Given the constitutional provision in play here I would fully expect whether an offender published the proper notice (even whether it was published in a paper 'close enough' to where the crime was committed) to be a proper issue for litigation.
I would expect the county prosecutor (or equivalent) to be the party with standing, rather than a crime victim. Although even there such a determination would be a matter of state law.
Posted by: Soronel Haetir | Jan 12, 2012 5:37:31 PM
How much time and money must be spent to litigate this. This is another instance where all legal costs will be born by the taxpayers.
Posted by: beth | Jan 12, 2012 6:13:21 PM
It's worth noting that these pardons are a relic of the "Trusty System," part of a long history in Mississippi where a small number of highly trusted prisoners – including prisoners who had committed very serious crimes, often murder – were given jobs of tremendous responsibility. Those who performed those jobs well, were then often pardoned in return for their trusted service.
For example, at Parchman Farm for a long time, there were few fences or walls and very few guards. Most of the guarding of prisoners was performed by other prisoners, called "trusty-shooters" or "trusties." Most trusties were inmates who served long sentences – long enough to become trusted by the small field camp staff. Often they were murderers. As part of their work at Parchman, trusties carried rifles to keep the other inmates in line. Trusties who performed well – for example, if they foiled another inmates escape attempt – were rewarded with a pardon. Back then, pardons were relatively common. For whites, they were almost assured, though they were common for blacks as well.

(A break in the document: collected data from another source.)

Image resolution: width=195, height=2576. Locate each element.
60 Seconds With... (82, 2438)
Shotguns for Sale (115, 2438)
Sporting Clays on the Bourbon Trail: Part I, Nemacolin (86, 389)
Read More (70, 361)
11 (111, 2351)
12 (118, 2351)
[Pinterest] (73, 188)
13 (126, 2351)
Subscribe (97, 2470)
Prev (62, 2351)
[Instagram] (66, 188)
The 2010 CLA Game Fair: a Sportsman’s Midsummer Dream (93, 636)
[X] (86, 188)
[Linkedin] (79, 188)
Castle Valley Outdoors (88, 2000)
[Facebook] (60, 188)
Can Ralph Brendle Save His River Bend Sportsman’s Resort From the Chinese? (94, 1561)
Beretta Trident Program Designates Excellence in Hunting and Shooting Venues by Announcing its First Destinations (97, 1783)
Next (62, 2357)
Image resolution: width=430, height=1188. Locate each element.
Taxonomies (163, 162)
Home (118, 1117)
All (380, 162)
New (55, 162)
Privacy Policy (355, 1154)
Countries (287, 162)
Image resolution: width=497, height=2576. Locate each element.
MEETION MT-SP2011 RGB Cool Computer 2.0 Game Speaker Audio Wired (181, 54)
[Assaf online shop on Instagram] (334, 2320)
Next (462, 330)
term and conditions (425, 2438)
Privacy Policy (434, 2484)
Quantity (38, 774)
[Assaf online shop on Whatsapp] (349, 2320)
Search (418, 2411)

Other trusties were given important jobs like training prison dogs, serving as field camp cook, or serving as a butler or personal servant to the superintendent or governor. Again, faithful service was rewarded with a pardon.
Those interested in learning more should see David Oshinsky's excellent book, "Worse Than Slavery, Parchman Farm and the Ordeal of Jim Crow Justice."
I never thought I'd say this, but thank God Barbour is a good ole boy. At least good ole boys realize there is a place for clemency in our otherwise hateful modern prison culture!
Posted by: dm | Jan 12, 2012 6:47:41 PM
Thank God Gov. Barbour isn't a Kantian!
Posted by: JWB | Jan 12, 2012 7:06:50 PM
Well, it works if those pardoned truly deserves it. They deserve a chance to turn over that new leaf, don't they?
Posted by: Los Angeles Personal Injury Attorney | Jan 12, 2012 7:30:25 PM
'Well, it works if those pardoned truly deserves it. They deserve a chance to turn over that new leaf, don't they?
Not if they are murders are violent offenders.
Posted by: jim | Jan 13, 2012 8:04:29 AM
One of these days, at twilight, I hope people like Adamkis run over a tailpipe lying in the road, because of this it impales the driver behind him of a family of five and they all die, with an overzealour prosecutor trying to convict him of 2nd degree murder or manslaughter. Death by neglect is still death.
Then true Kantian justice may be proscribed.
Hello everybody. Life is not perfect nor should it be.